Dénonciations à la Crief : « Une centaine de hauts commis de l’Etat sont concernés… », révèle Alsény Farenta Camara

CONAKRY-L’activiste Alsény Farenta Camara a décidé d’ouvrir un front devant la Cour de Répression des Infractions Économiques et Financières (CRIEF). Suite à ses premières dénonciations, le parquet spécial de la Cour anti-corruption a saisi l’Agence nationale de lutte contre la Corruption et de promotion de la bonne gouvernance (ANLC) pour mener des « investigations préalables » visant l’ex Premier ministre Dr Bernard GOUMOU et trois membres de son Gouvernement déchu le 19 février dernier. Dans un entretien accordé à Africaguinee.com, M. Camara a indiqué que son action s’inscrit dans le cadre de lutte citoyenne et du contrôle citoyen de l’action publique. Il confie qu’une centaine de hauts commis de l’Etat sont concernés.

AFRICAGUINEE.COM : Le Procureur spécial de la CRIEF a saisi l’Agence Nationale de Lutte contre la Corruption en vue de mener des « investigations préalables » suite à vos dénonciations. Quels sont vos premières impressions ?

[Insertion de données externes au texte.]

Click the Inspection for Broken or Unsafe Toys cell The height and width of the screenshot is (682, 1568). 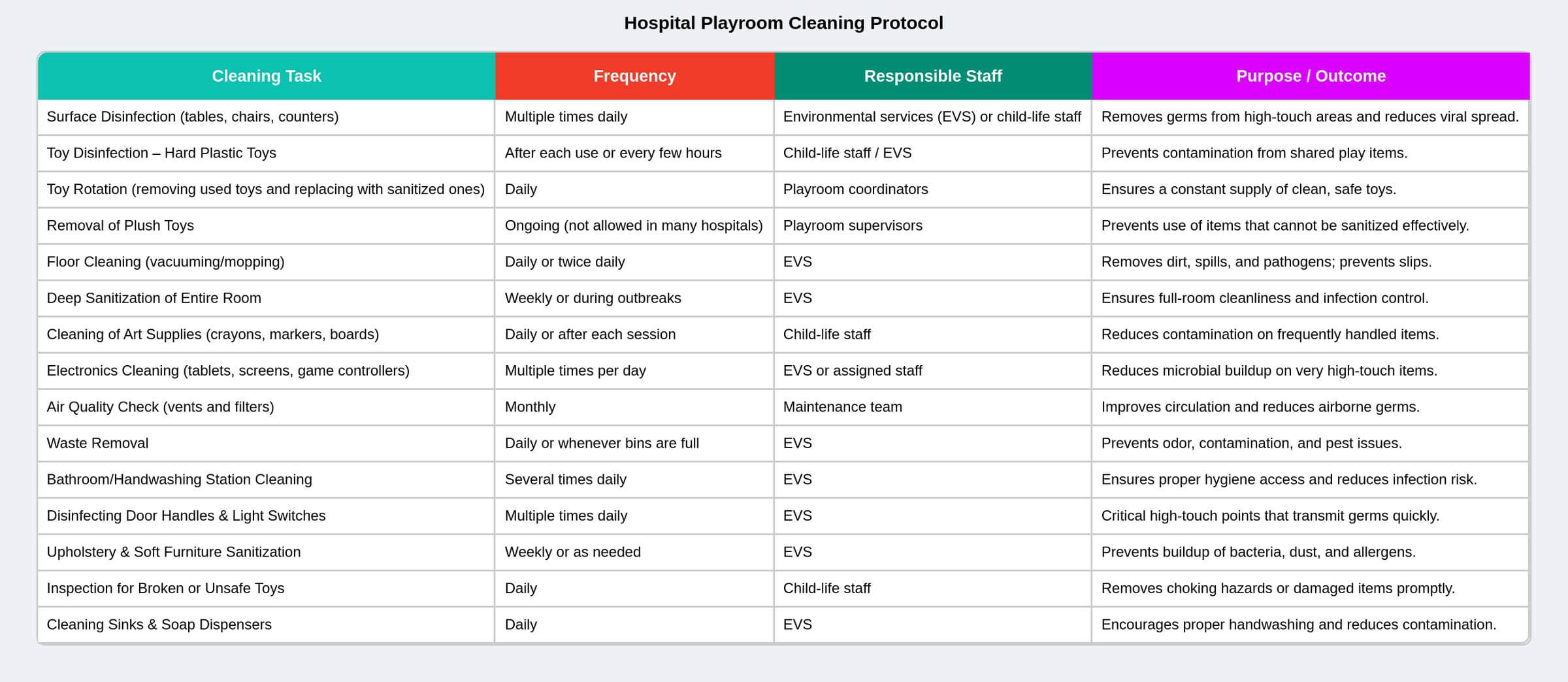point(165,589)
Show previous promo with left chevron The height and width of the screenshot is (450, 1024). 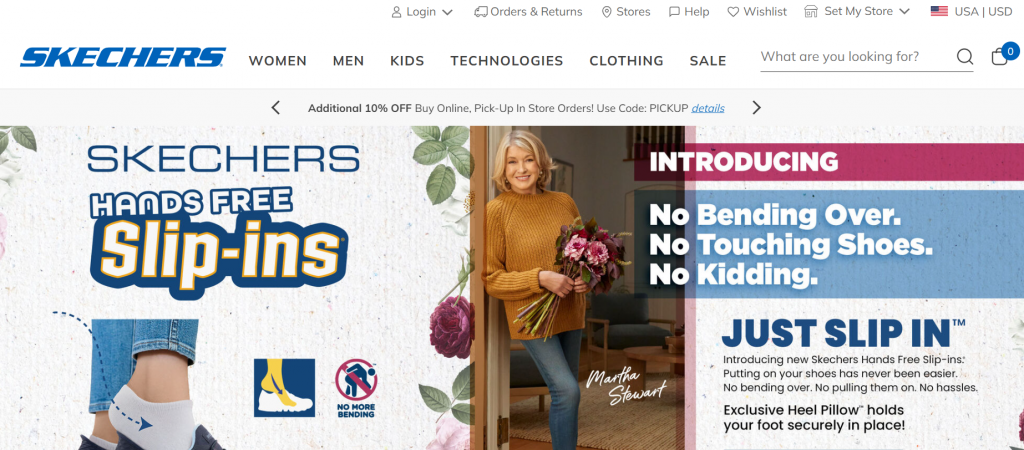(x=276, y=108)
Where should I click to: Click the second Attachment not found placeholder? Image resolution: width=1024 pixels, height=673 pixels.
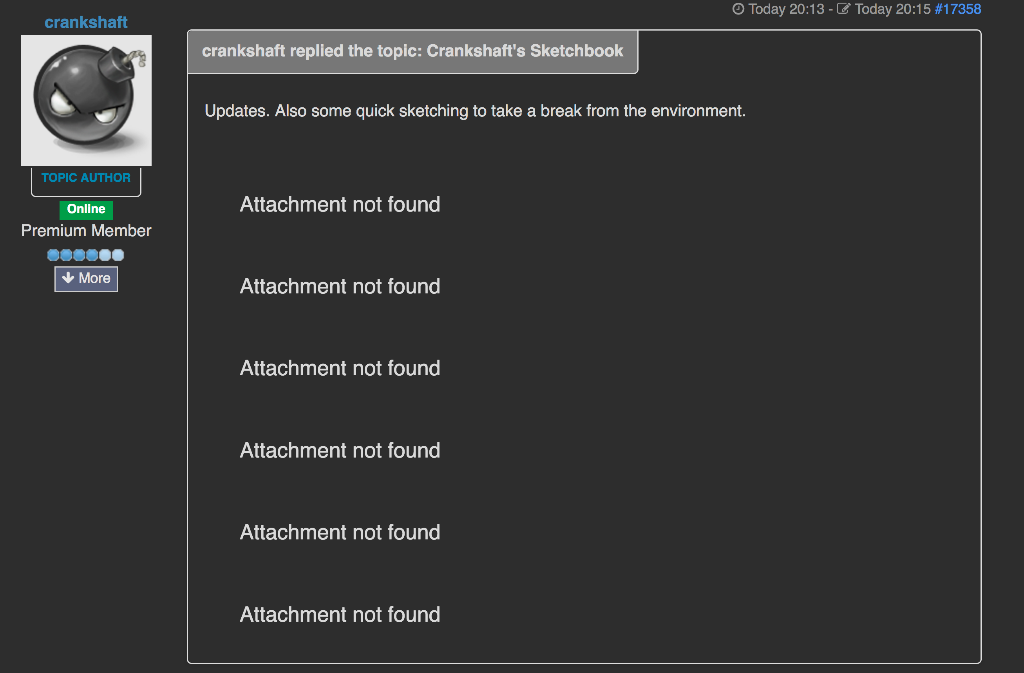click(x=340, y=286)
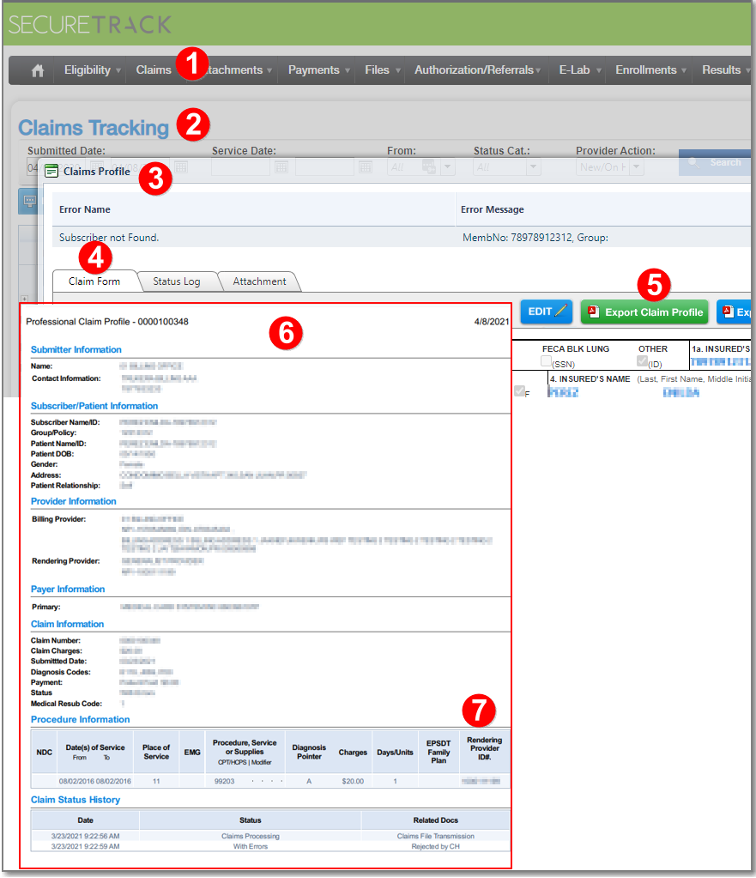Image resolution: width=756 pixels, height=878 pixels.
Task: Open the Status Cat. dropdown
Action: (507, 167)
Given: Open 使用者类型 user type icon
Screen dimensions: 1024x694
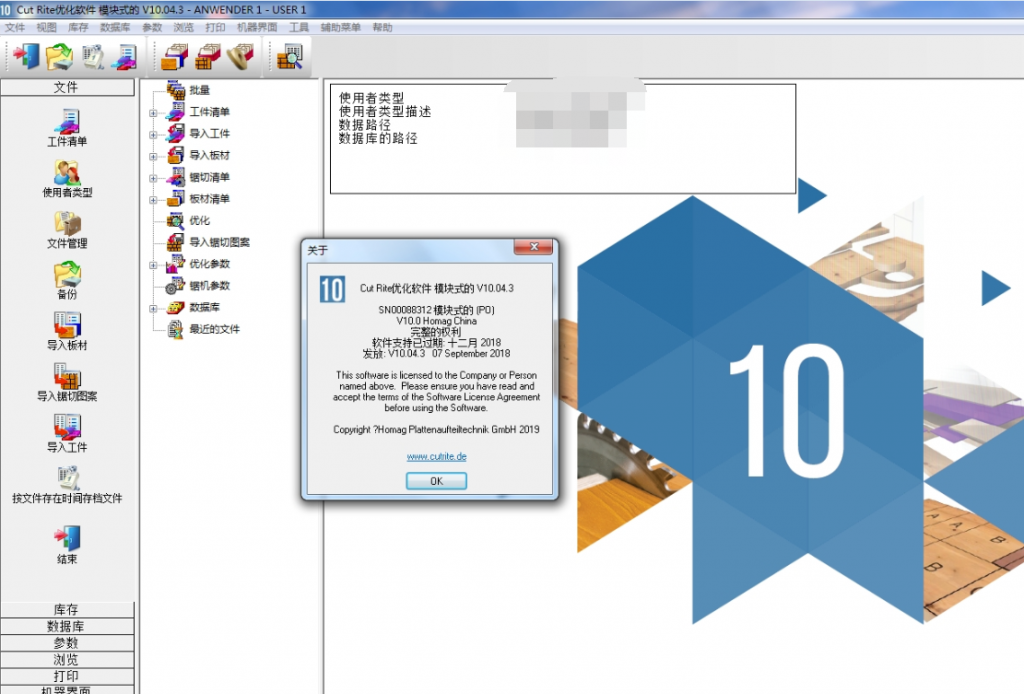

ALSÉNY FARENTA CAMARA : Merci de l’intérêt que vous placez à cette lutte citoyenne qui s’inscrit dans le cadre du contrôle citoyen de l’action publique, à travers la moralisation des affaires publiques, la transparence budgétaire et la redevabilité dans la gestion et l’organisation des affaires de l’Etat.

C’est évident que les premiers pas de cette procédure de dénonciation portée auprès de la CRIEF est salutaire. Je pense qu’il y a une volonté d’aller au fonds du dossier, même si j’ai des réserves par rapport au courrier que le procureur spécial m’a envoyé, m’informant déjà de ce qui est en train de se passer au niveau de l’agence nationale de lutte contre la corruption.

Pourquoi vous émettez des réserves ?

J’émets des réserves dans la mesure où si je prends l’article 96 de la Loi portant Prévention, Détection et Répression de la corruption et les infractions assimilées, l’aliéna 1 nous indique que : toute personne peut porter des dénonciations auprès du procureur de la république ou de l’agence nationale de la lutte contre la corruption. Et l’article 2 nous dit que : lorsque le procureur est saisi avec tout ce qu’il faut, il saisit directement les officiers de police judiciaire pour l’ouverture des enquêtes.

Mais vous allez constater que cette fois-ci, le procureur n’a pas saisi les officiers de police judiciaire pour ouvrir l’enquête. Je ne doute pas de sa moralité mais plutôt, il a saisi l’agence nationale de la lutte contre la corruption. Moi en tant que citoyen et l’agence nationale de la lutte contre la corruption jouons le même rôle de dénonciateur. Donc, si c’est l’agence nationale de lutte contre la corruption qui mène des enquêtes, alors je crains qu’en tant que structure administrative, elle ne puisse vraiment conduire la procédure jusqu’au bout, bien que l’agence aussi m’a rassurée qu’elle va mener les investigations en toute intégrité. Donc, c’est ma crainte parce que selon l’article 96 de la Loi anti-corruption, le procureur qui doit saisir des officiers de police judiciaire, mais là, en l’occurrence, il a plutôt saisi l’agence nationale de lutte contre la corruption.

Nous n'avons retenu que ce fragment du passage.